Más de un siglo ha pasado y, naturalmente, la muerte de las generaciones que vivieron esos acontecimientos ha erosionado la memoria. Pero basta revisar las fuentes documentales para verificar que el último dictador de la historia costarricense fue ampliamente popular y aceptado. Al menos al inicio.
En el contexto de crisis fiscal por el cierre de los mercados cafetaleros europeos a causa de la primera guerra mundial, el gobierno de González Flores había promulgado una polémica reforma tributaria. Al mismo tiempo, era visto como un gobierno no del todo legítimo, ya que don Alfredo había sido designado como presidente por el Congreso, luego de unas elecciones en las que ninguno de los candidatos obtuvo la mayoría necesaria para formar gobierno.
Aunado al clima de crisis fiscal, contribuyeron a que el golpe de Tinoco fuera visto por la opinión pública como un acto de salvación nacional. Más tarde, Tinoco se valió de la imagen fotográfica para construir una imagen pública: en las fotografías se le suele ver vestido de civil, al tiempo que aparece rodeado de uniformados, como si quisiera marcar distancia: lavar su imagen, pues él era militar.

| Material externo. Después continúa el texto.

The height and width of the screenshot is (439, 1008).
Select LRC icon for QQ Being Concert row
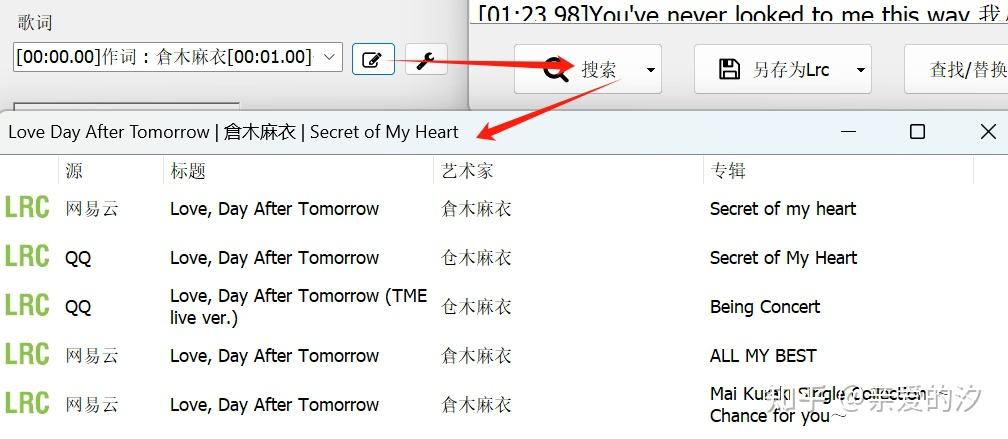[27, 305]
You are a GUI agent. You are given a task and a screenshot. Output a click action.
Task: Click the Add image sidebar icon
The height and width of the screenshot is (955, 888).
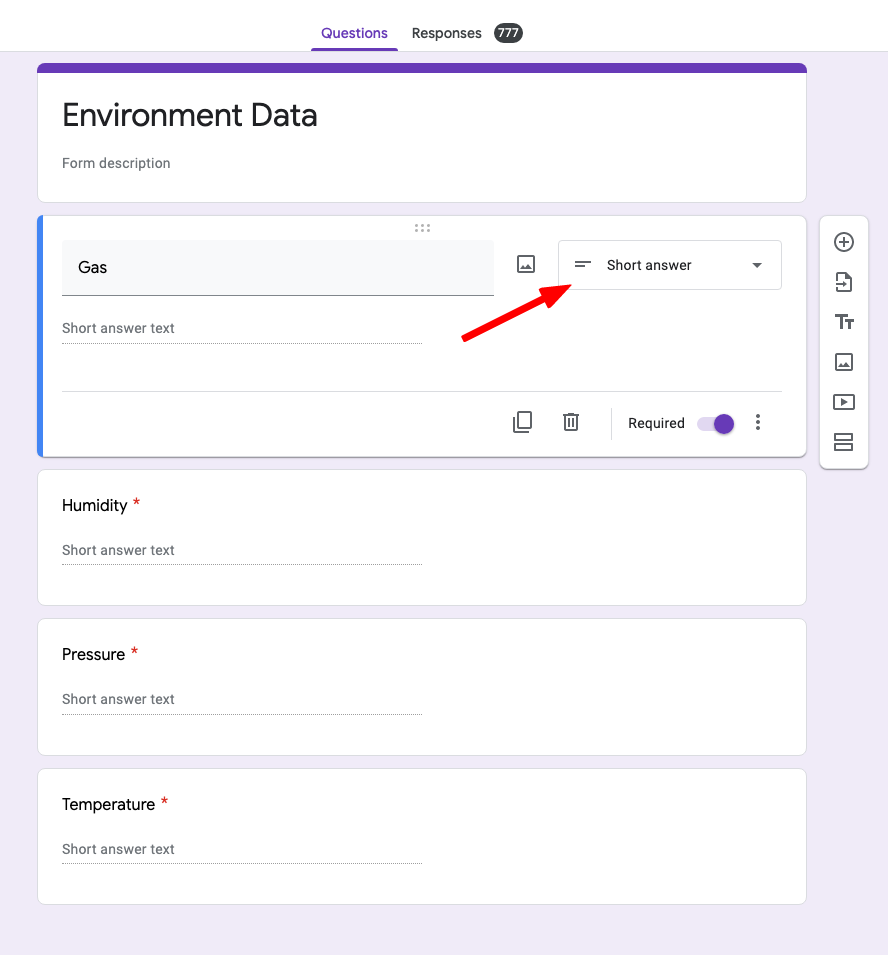(x=843, y=362)
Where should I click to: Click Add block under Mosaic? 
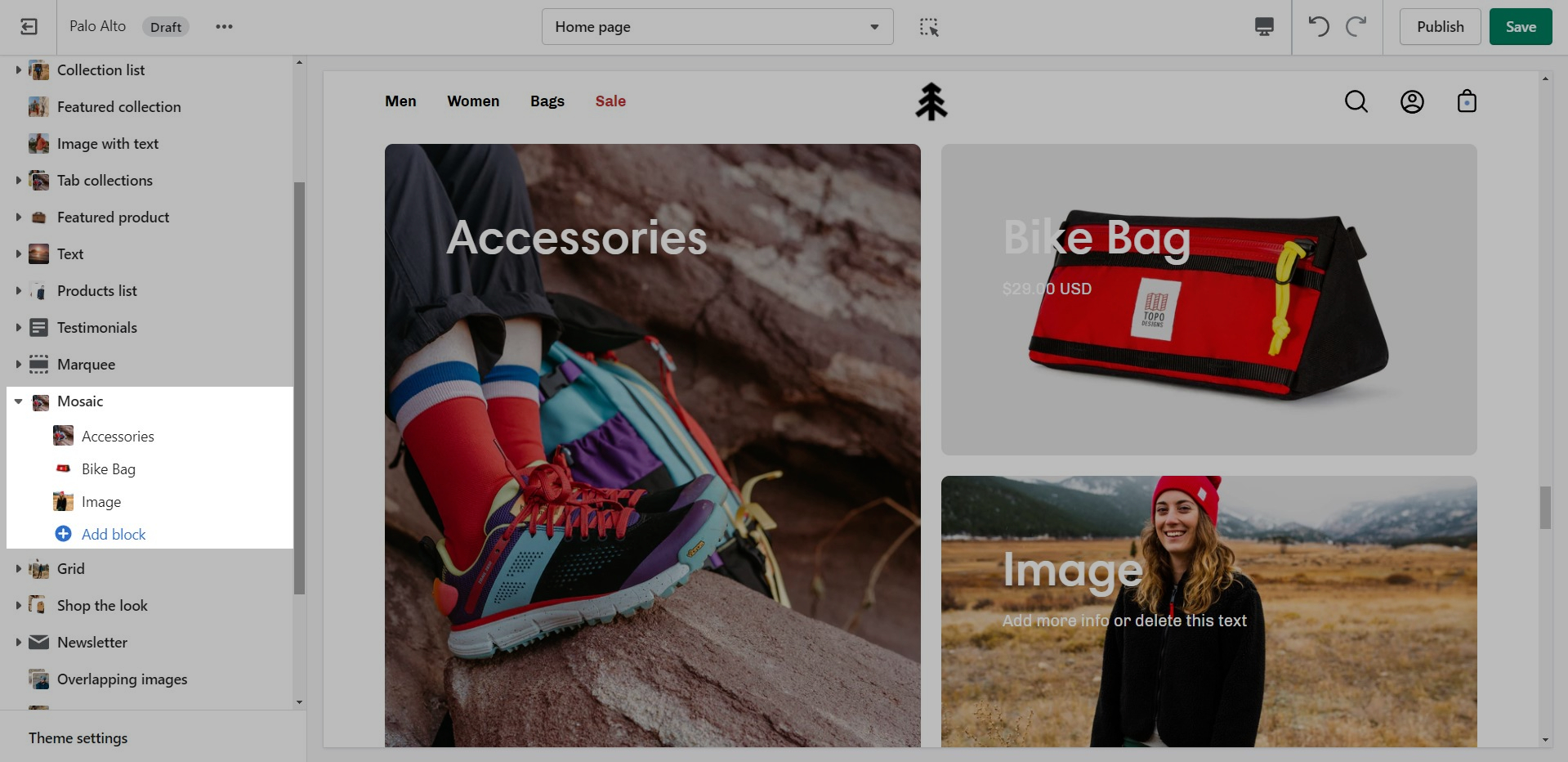[113, 535]
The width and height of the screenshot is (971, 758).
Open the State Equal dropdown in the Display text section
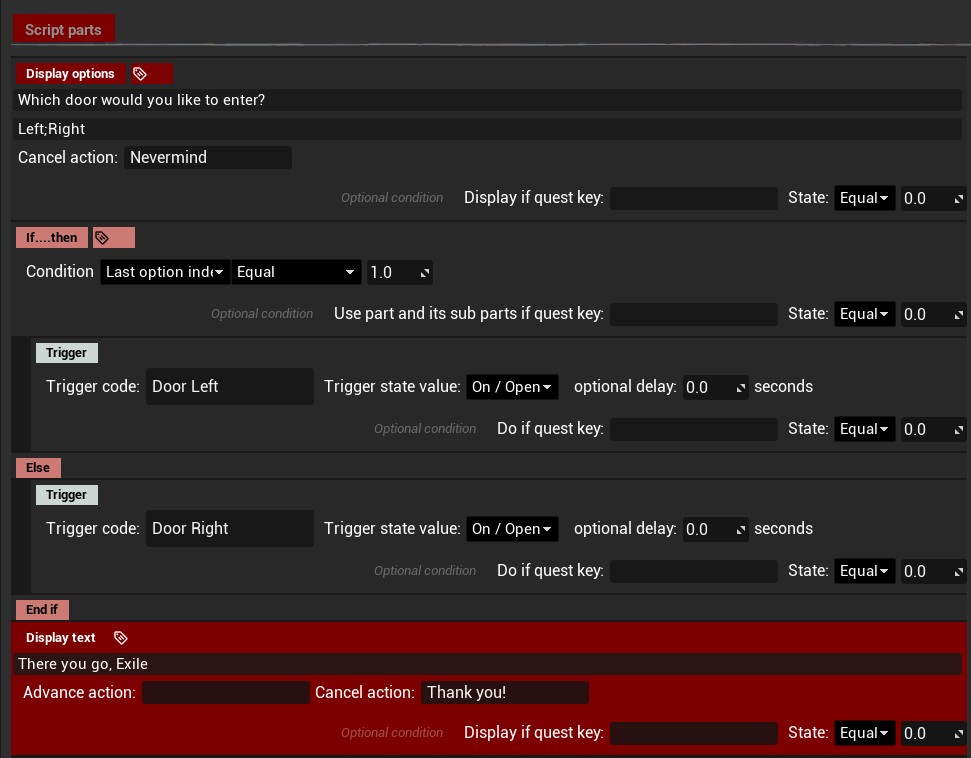point(864,732)
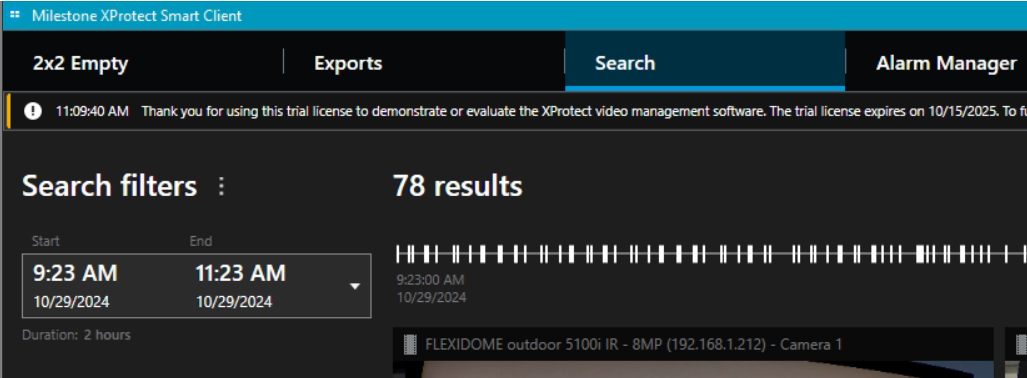Click the first marker on the results timeline
This screenshot has height=378, width=1027.
399,253
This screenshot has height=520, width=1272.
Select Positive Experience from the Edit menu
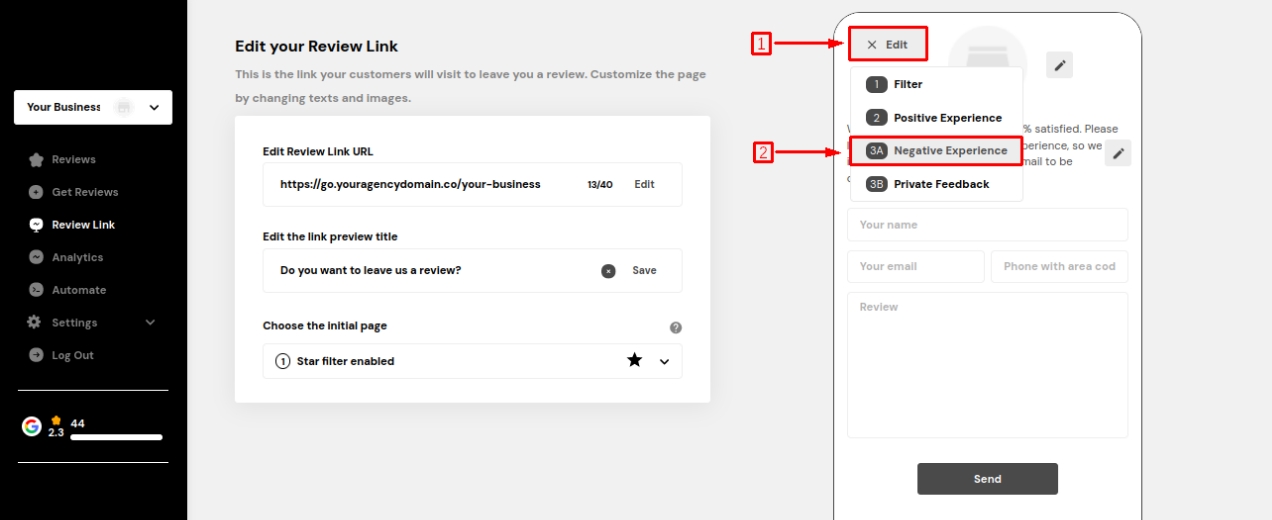(x=937, y=118)
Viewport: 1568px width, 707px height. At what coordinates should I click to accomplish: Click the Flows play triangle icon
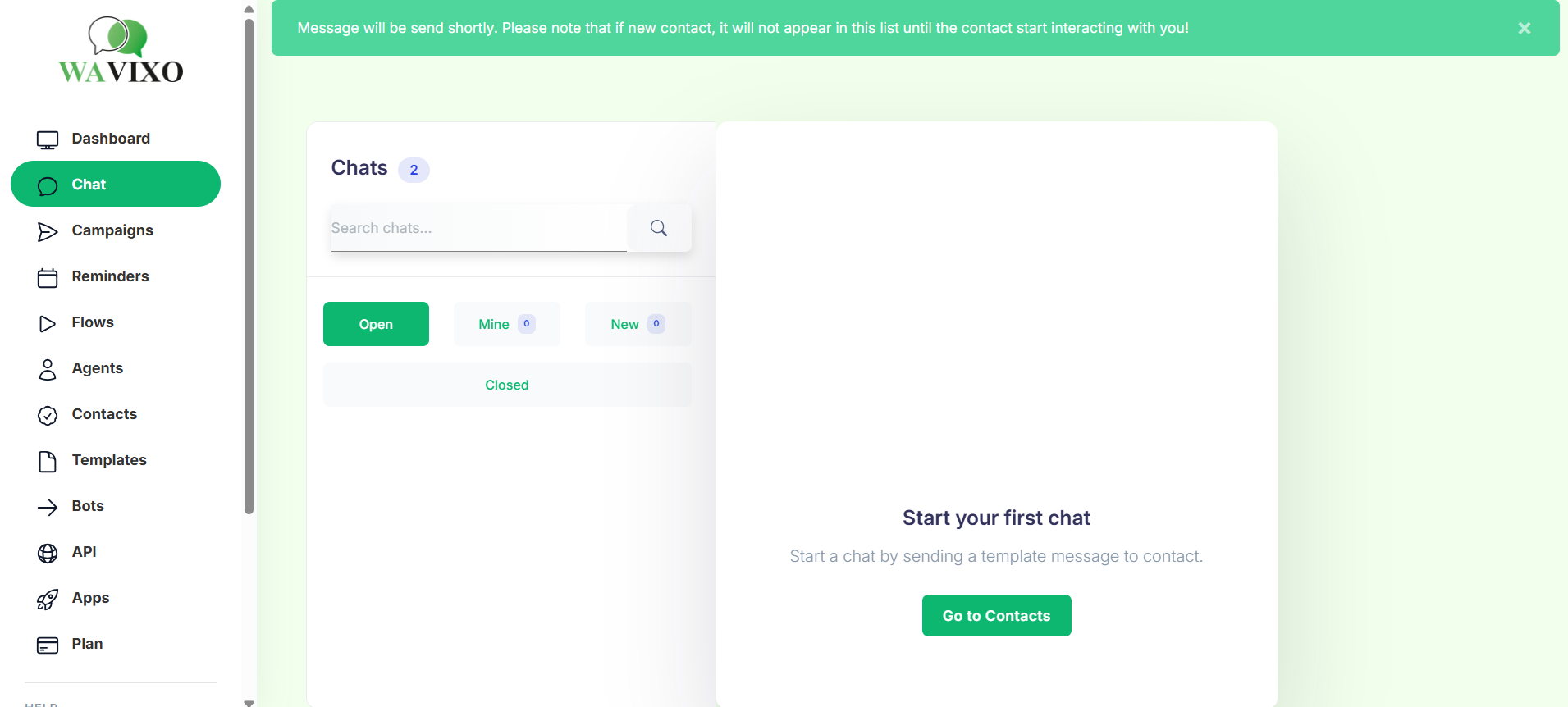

Si bien llegó al poder mediante las armas, rápidamente Tinoco intentó legitimarse como un demócrata, convocando a una asamblea constituyente y elecciones, aunque con un solo partido. El régimen tinoquista le sacó el máximo provecho a su popularidad tratando de imponer un pensamiento único en Costa Rica. Para este fin se valió de los militares leales conocidos como “los esbirros”, a quienes ordenaba reprimir aquellas voces que le llevaran la contraria al régimen.
La popularidad de Tinoco se vino abajo cuando fueron evidentes los abusos de “los esbirros”, encarcelando e inclusive asesinando a cualquiera que cuestionara la palabra del presidente.
Tinoco cayó en medio de una revuelta popular, aunque su caída es más atribuíble al hecho de que nunca logró consolidar una buena relación con los Estados Unidos, ya que la política del presidente Woodrow Wilson consistía en no reconocer gobiernos de facto.
Revisar la historia permite demostrar que la aceptación o la popularidad de un régimen no es precisamente el mejor medidor de su gestión. Prácticamente, todos los regímenes y dictaduras se han valido de la propaganda para lavar su imagen o, ya de plano, imponer un pensamiento único.
La idea de que “todo el país apoya al presidente” va totalmente en esa línea. Así mismo, muchos gobiernos autoritarios en la actualidad gozan de una alta popularidad, como el de Bukele en El Salvador o la dictadura del matrimonio Ortega-Murillo, en Nicaragua. La historia no se repite, pero permite identificar patrones de comportamiento muy claros.